Work to complete.
In the material below, the lines between the one holding "The image size" and the one holding "Task: Open the Catch region dropdown", inclusive, are to be set down word for word. Pictures stay out.

##### Source material

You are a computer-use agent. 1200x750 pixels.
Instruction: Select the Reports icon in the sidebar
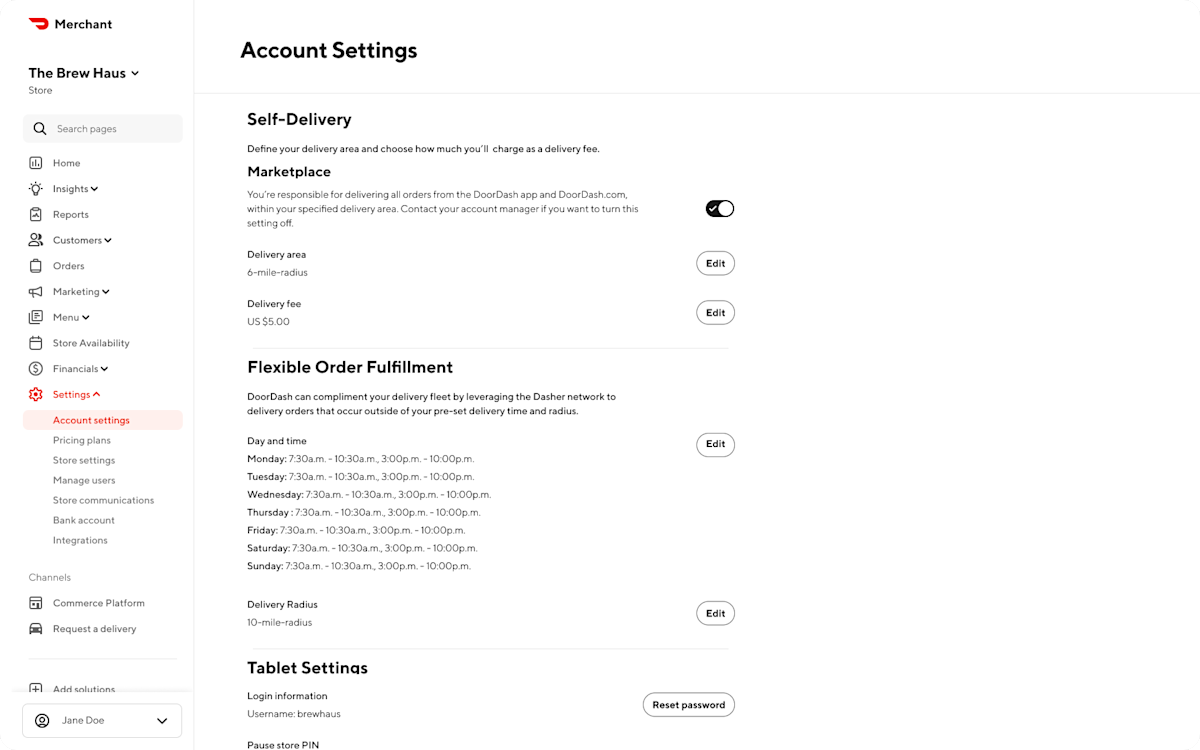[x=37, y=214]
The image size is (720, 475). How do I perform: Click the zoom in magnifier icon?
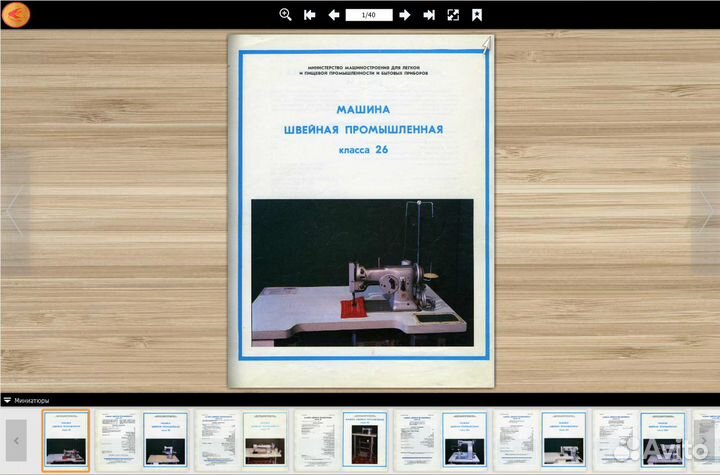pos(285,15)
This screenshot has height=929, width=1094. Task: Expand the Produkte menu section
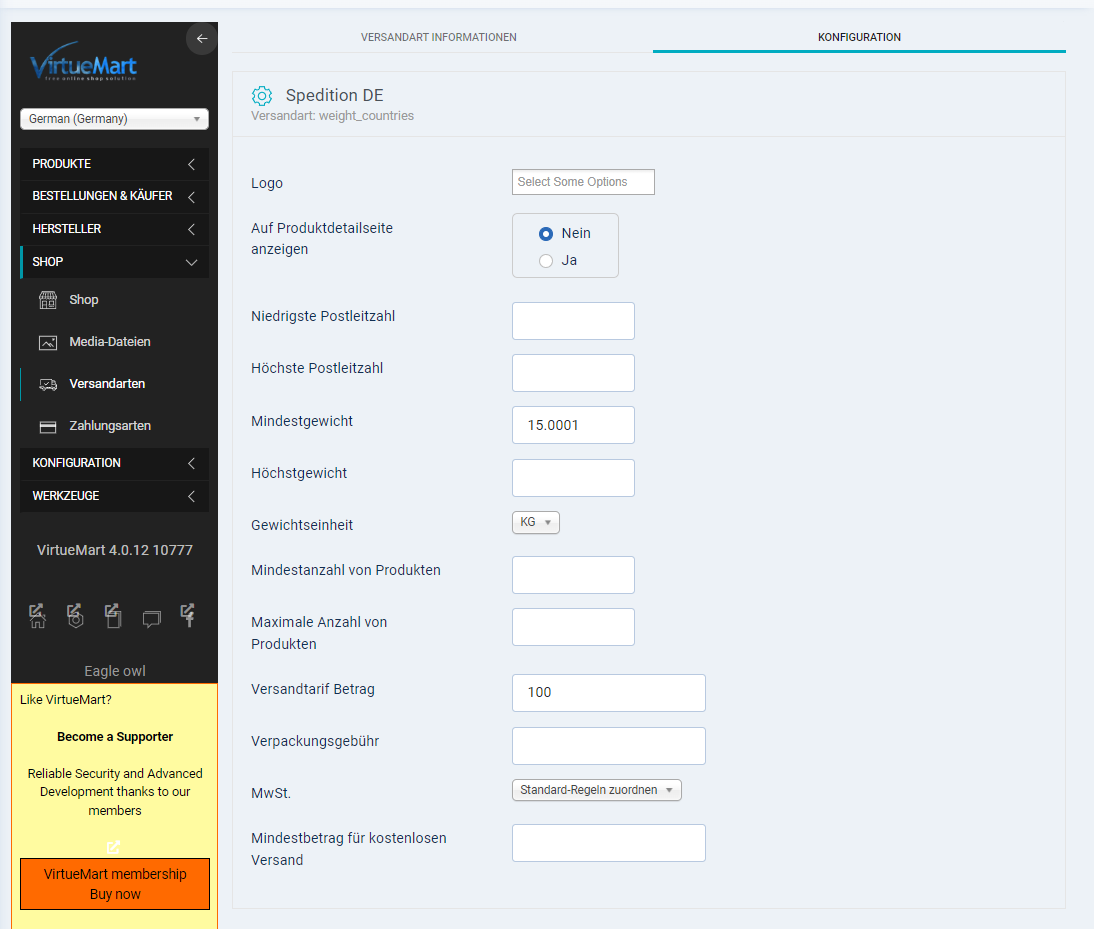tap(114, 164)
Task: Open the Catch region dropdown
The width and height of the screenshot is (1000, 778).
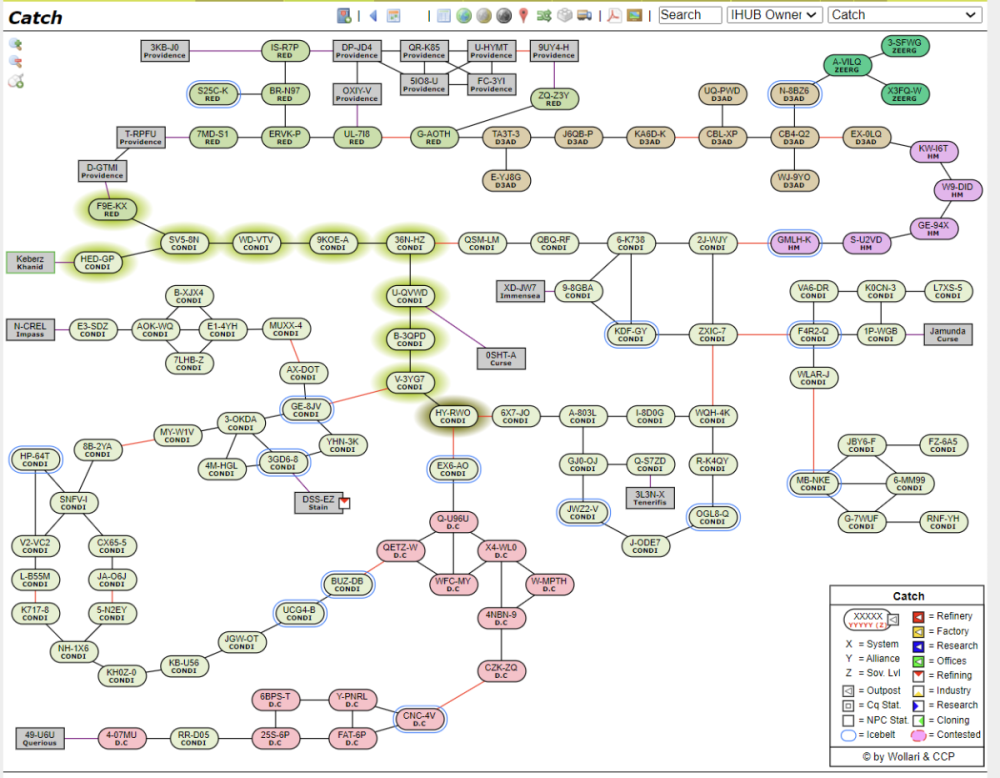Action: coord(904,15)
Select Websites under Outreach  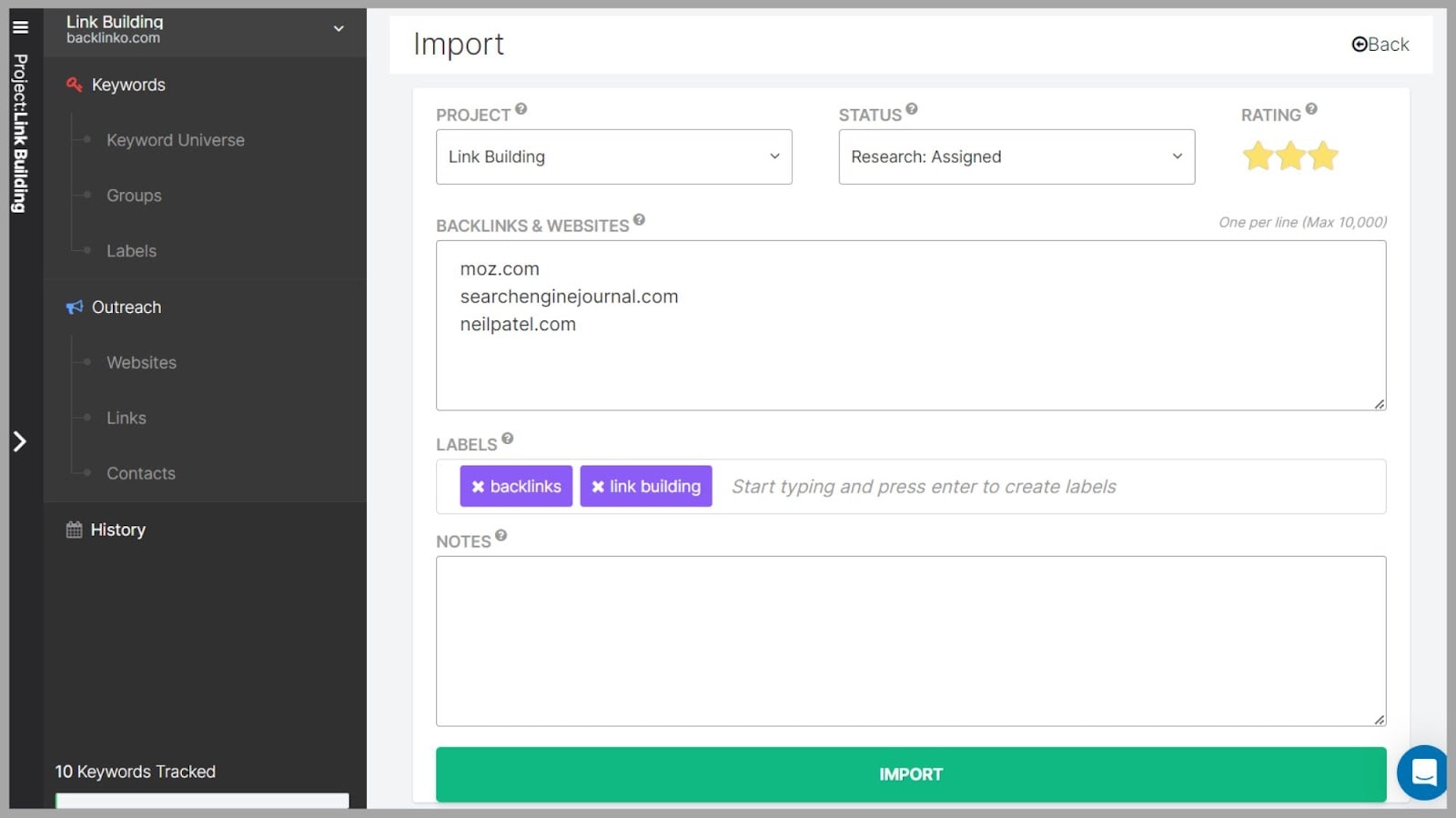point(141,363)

##########

Answer to the exercise.
The image size is (720, 475). How do I perform: Click the zoom in magnifier icon?
pos(285,15)
This screenshot has height=929, width=1094. Task: Expand the Produkte menu section
tap(114, 164)
Task: Open the Catch region dropdown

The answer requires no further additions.